Yeah, it is a massive jump in price, hardly a "Flash" model anymore... I wonder if they'll release flash lite or something with a bit more affordable price point.

It might be temporary pricing given that 3.5 Flash is actually superior to the existing 3.1 Pro in almost all regards, so they're in a bit of a lurch as 3.1 Pro really doesn't make sense given that 3.5 Pro has been delayed a bit.

That's a lot. DeepSeek v4 Flash is just over a tenth the price, and DeepSeek v4 Pro is roughly the same price (currently heavily discounted, but will be $1.74).

I mean, the benchmarks for Gemini 3.5 Flash are very strong, but at those prices it has to be. I guess the time of subsidized tokens from the big guys is slowly coming to an end.

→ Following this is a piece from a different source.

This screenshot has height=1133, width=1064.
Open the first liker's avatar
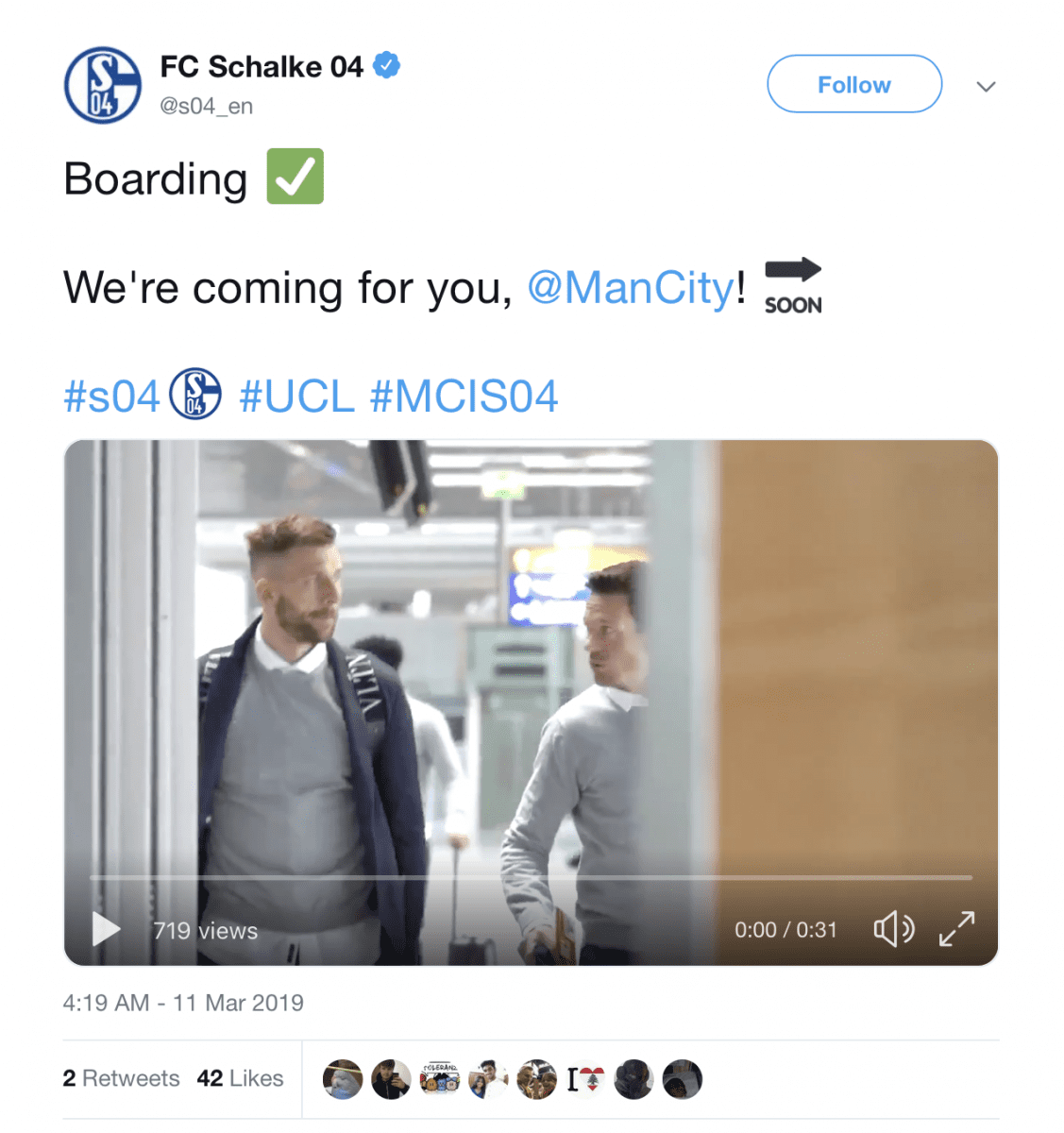click(x=342, y=1079)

  • They have said AI will be priced like a utility, meaning $100-300 per month or so.

I use Gemini models in Junie daily. When I need accuracy I switch to Gemini 3.1 Pro Preview (why it is still in preview?), but it burns thru credits leaving me topping up $5 every day. 3.1 Flash lite is just not accurate enough. 3 Flash is sweet spot just as Jetbrains suggests it is.

Maybe I'll look at Opus again, but it just was slower, much more expensive and worst at all - wasn't listening to you instructions.

At the same time, it is supposedly Gemini 3.1 Pro level at 3/4 the price

and far cheaper than comparable models, Gemini Pro is cheaper than Claude Sonnet (Anthropic still gets to charge a brand premium)

Gemini 2.5 flash was the best Gemini model.

Not the most intelligent but perfect balance of cheap, fast and not-too-dumb.